遠い山に雪

生活における瑣末なことあれこれを書きます

結局ぜんぶ愛に帰結するのかも【学園アリス感想】

学園アリス』を全31巻読み終わったので感想…というか、この作品を通して描かれている「愛」について考えたことを書こうと思います。少女漫画なので蜜柑と棗、蜜柑と流架、蜜柑の母親&父親である柚香と行平など、少女漫画のストーリーの王道である主要キャラクターたちの恋愛模様は王道に描かれているのですが、そのほかにも魅力的なキャラクターたちのたくさんの愛のかたちが描かれており、私はそれらにとてもこころを揺さぶられました。こんなにも強く誰かを想えるって尊い。私はそれができるだろうか、と何度も自分に問いかけながらの読書でした。

どのシーンでも感情の描写がとても鮮やかで生き生きとしていて、ストーリーの進み方やキャラクターの表情などイラストの部分はもちろん、セリフやモノローグなどの言葉選びもとても私に響くものでした。樋口橘先生の言葉選びが天才的すぎて、私にずどーん!と刺さりまくっていく。知らない感情なのに知っているような気持ちになる。最初は特別な能力「アリス」を持つ少年少女のドタバタラブコメディと思って読み始めたのが、話が進むごとにこれ少女漫画で大丈夫?というような重さになっていき、みんなが命をかけて未来を切り開こうとしていく。重くてつらくて苦しくて、でもきゅんとするシーンもたくさんあって、どうしようもなく惹かれる。ページをめくり続けてしまう。これ本当に少女漫画?と何度も思いました。でも最後まで読み切ると、ちゃんと少女漫画だった。最っ高に面白い少女漫画でした!この作品は特に電子よりも紙で読んで良かったと思えたなあ。

********

*課題一覧*.
1 > 本文について、次の問いに答えてください。
(a) 筆者は『学園アリス』を全何巻読み終えたと述べていますか。
(b) 蜜柑の母親と父親の名前は何ですか。
(c) 筆者は電子と紙のどちらで読んで良かったと述べていますか。
2 > 本文のうち、「生活における瑣末なことあれこれを書きます」から「読んで良かったと思えたなあ。」までを一字一句違えずに書き写してください。

********

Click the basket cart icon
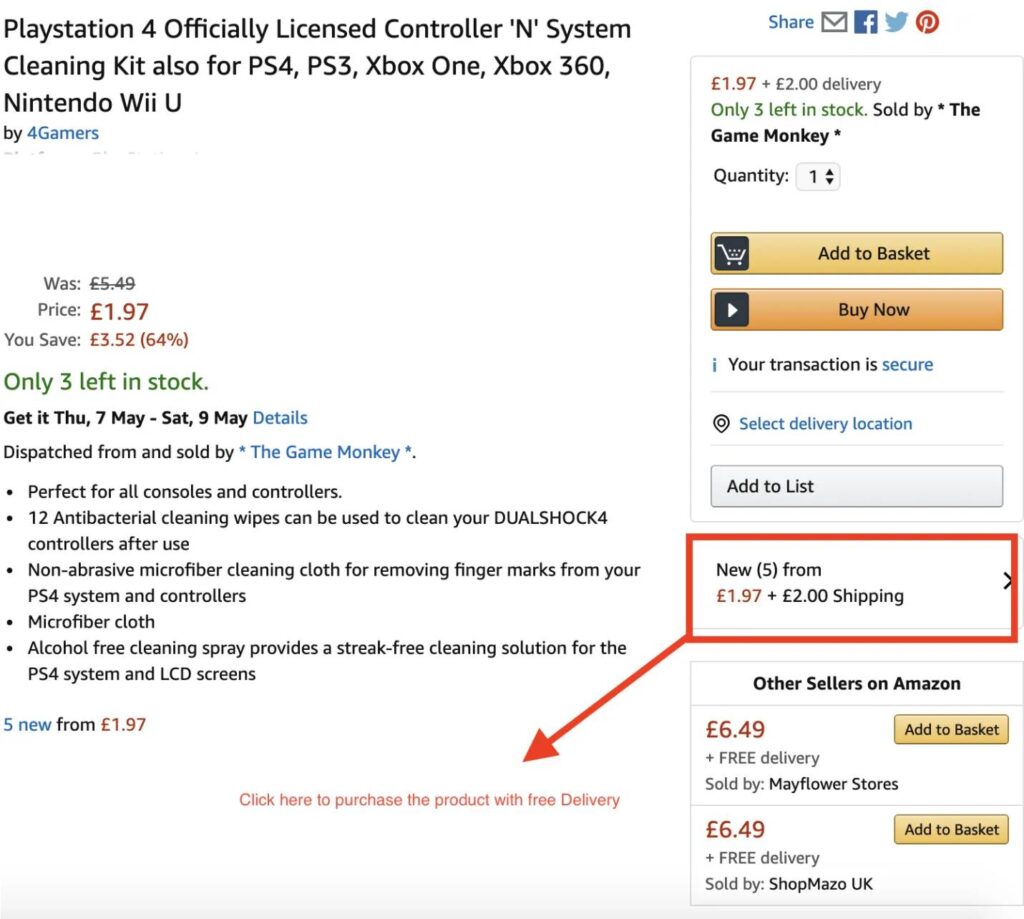The image size is (1024, 919). point(731,253)
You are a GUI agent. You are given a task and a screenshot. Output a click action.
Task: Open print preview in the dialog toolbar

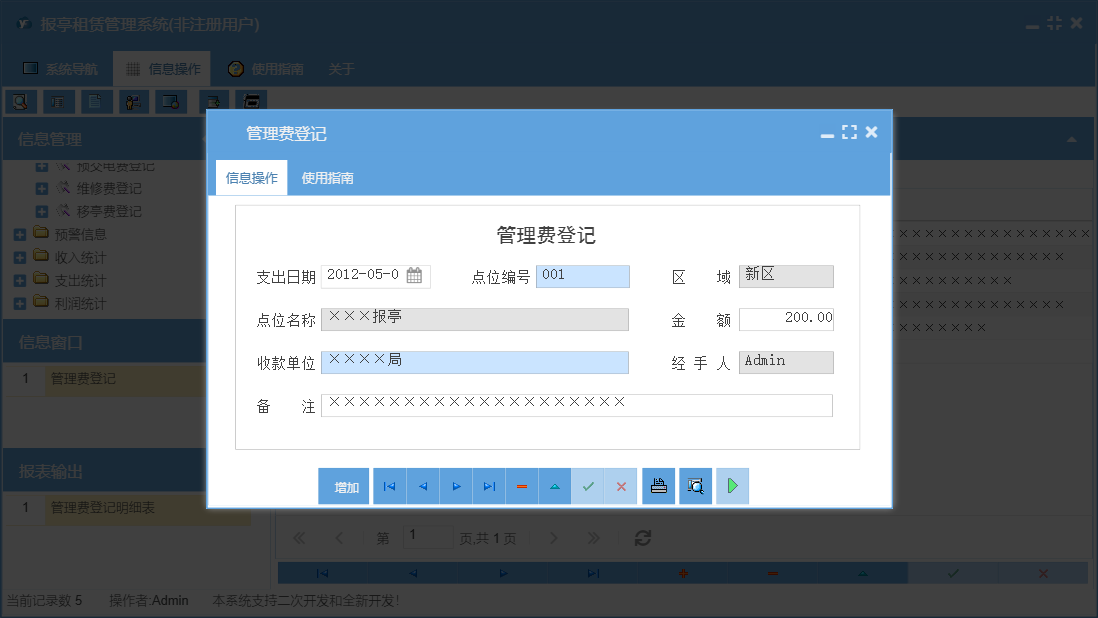click(695, 486)
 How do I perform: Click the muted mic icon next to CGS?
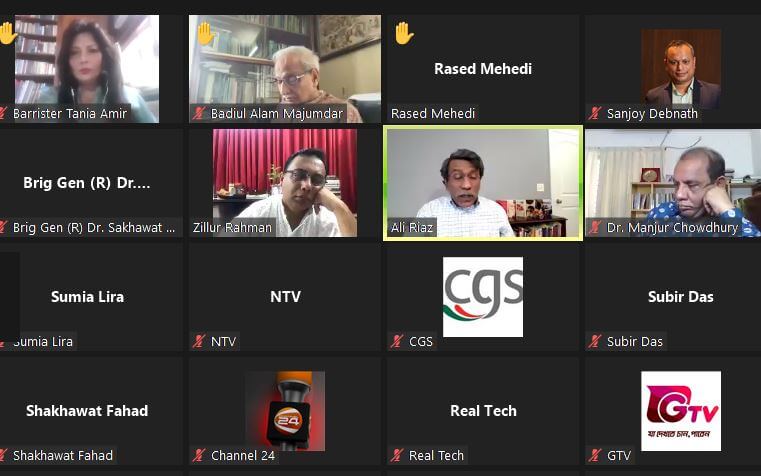tap(397, 342)
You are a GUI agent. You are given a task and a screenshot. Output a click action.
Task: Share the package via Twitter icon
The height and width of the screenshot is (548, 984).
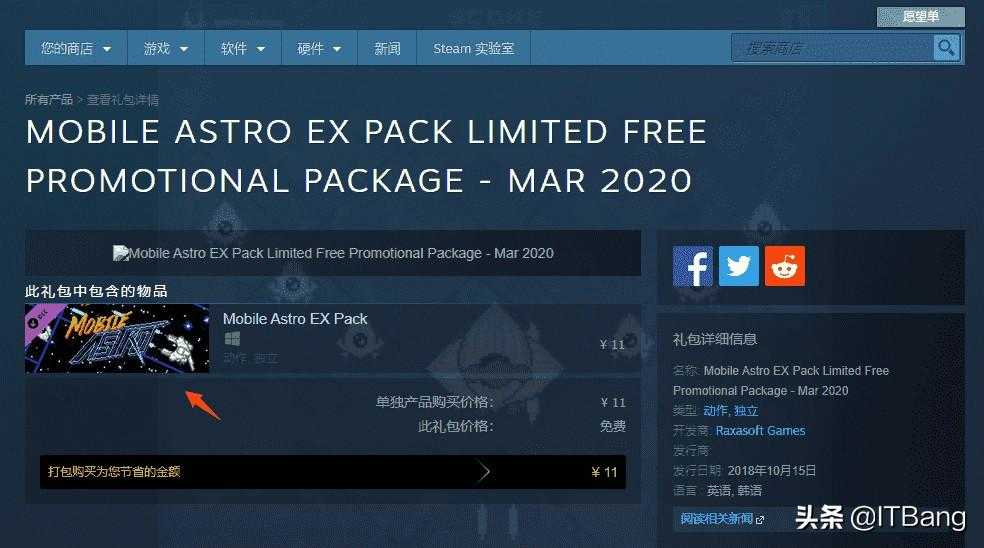point(739,266)
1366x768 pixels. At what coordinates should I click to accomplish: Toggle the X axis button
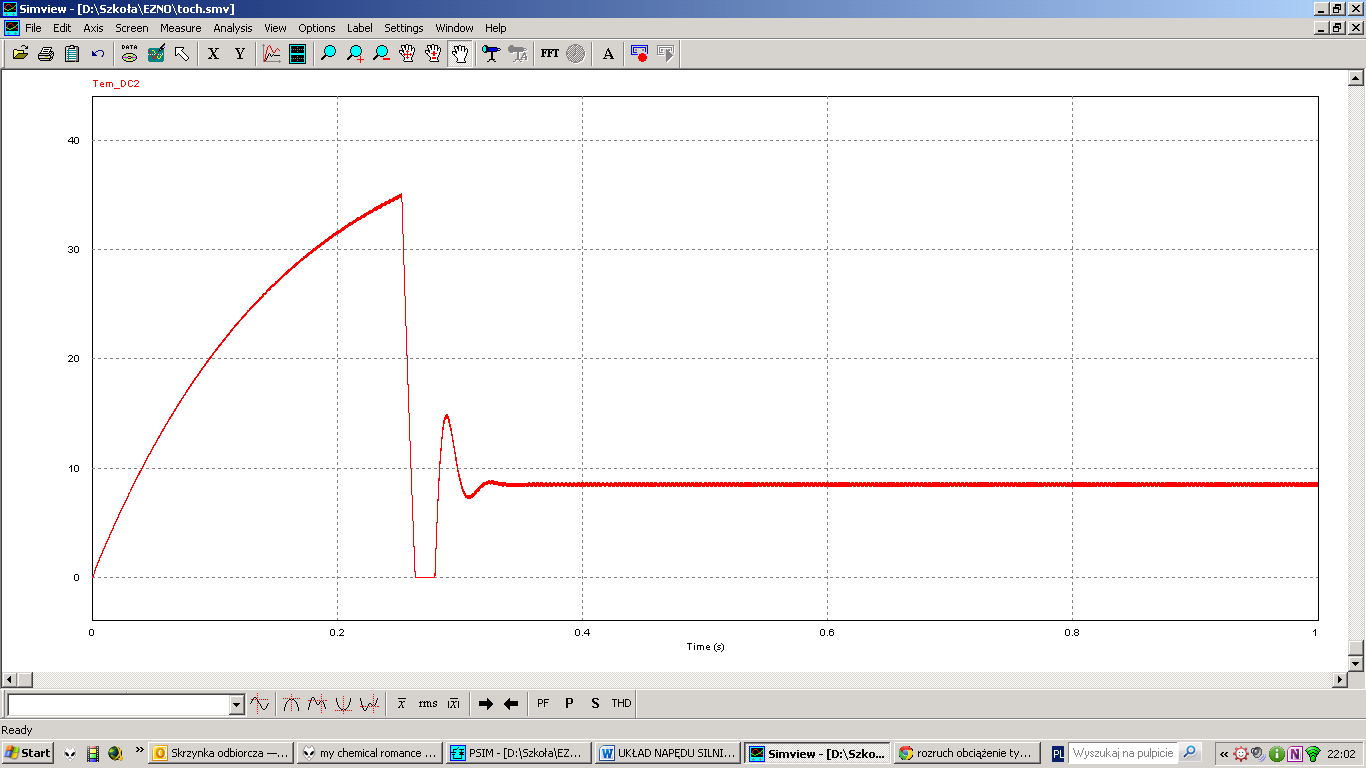[213, 54]
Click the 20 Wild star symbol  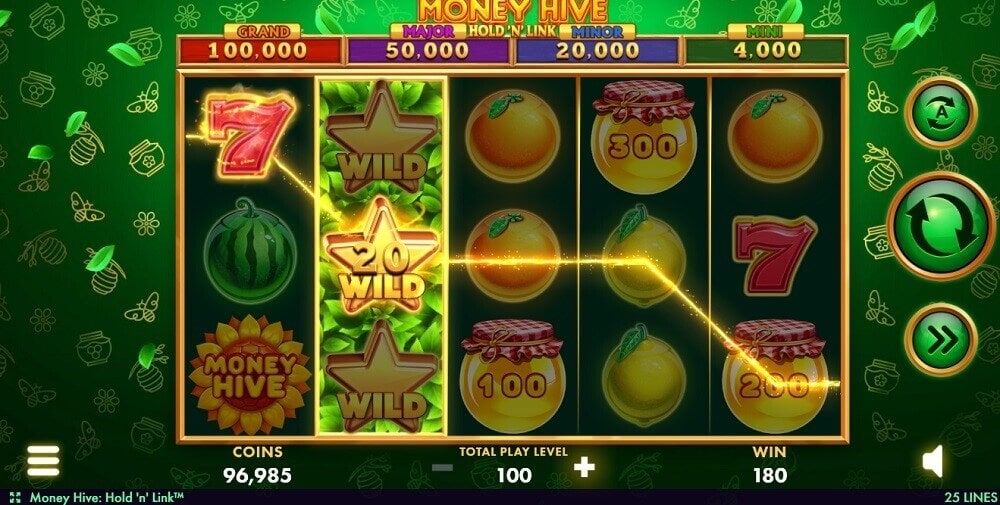pos(382,256)
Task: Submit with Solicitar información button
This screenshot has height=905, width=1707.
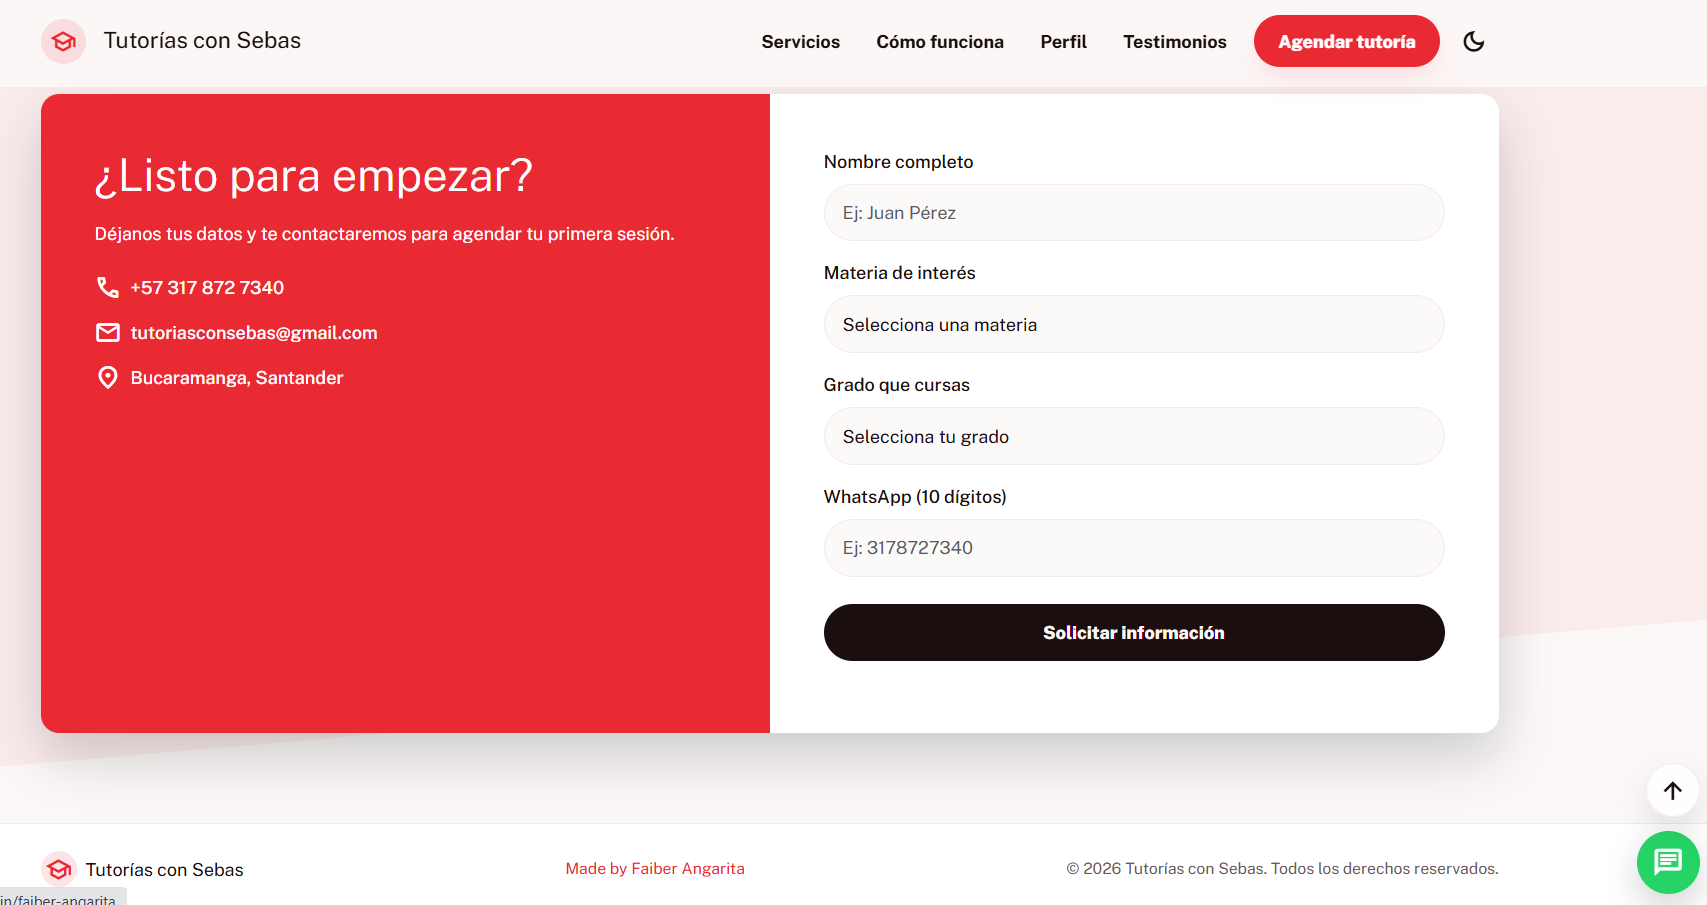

********

*各課題の解答*.
1 >
(a) 全31巻
(b) 母親は柚香、父親は行平
(c) 紙

2 >
生活における瑣末なことあれこれを書きます

結局ぜんぶ愛に帰結するのかも【学園アリス感想】

学園アリス』を全31巻読み終わったので感想…というか、この作品を通して描かれている「愛」について考えたことを書こうと思います。少女漫画なので蜜柑と棗、蜜柑と流架、蜜柑の母親&父親である柚香と行平など、少女漫画のストーリーの王道である主要キャラクターたちの恋愛模様は王道に描かれているのですが、そのほかにも魅力的なキャラクターたちのたくさんの愛のかたちが描かれており、私はそれらにとてもこころを揺さぶられました。こんなにも強く誰かを想えるって尊い。私はそれができるだろうか、と何度も自分に問いかけながらの読書でした。

どのシーンでも感情の描写がとても鮮やかで生き生きとしていて、ストーリーの進み方やキャラクターの表情などイラストの部分はもちろん、セリフやモノローグなどの言葉選びもとても私に響くものでした。樋口橘先生の言葉選びが天才的すぎて、私にずどーん!と刺さりまくっていく。知らない感情なのに知っているような気持ちになる。最初は特別な能力「アリス」を持つ少年少女のドタバタラブコメディと思って読み始めたのが、話が進むごとにこれ少女漫画で大丈夫?というような重さになっていき、みんなが命をかけて未来を切り開こうとしていく。重くてつらくて苦しくて、でもきゅんとするシーンもたくさんあって、どうしようもなく惹かれる。ページをめくり続けてしまう。これ本当に少女漫画?と何度も思いました。でも最後まで読み切ると、ちゃんと少女漫画だった。最っ高に面白い少女漫画でした!この作品は特に電子よりも紙で読んで良かったと思えたなあ。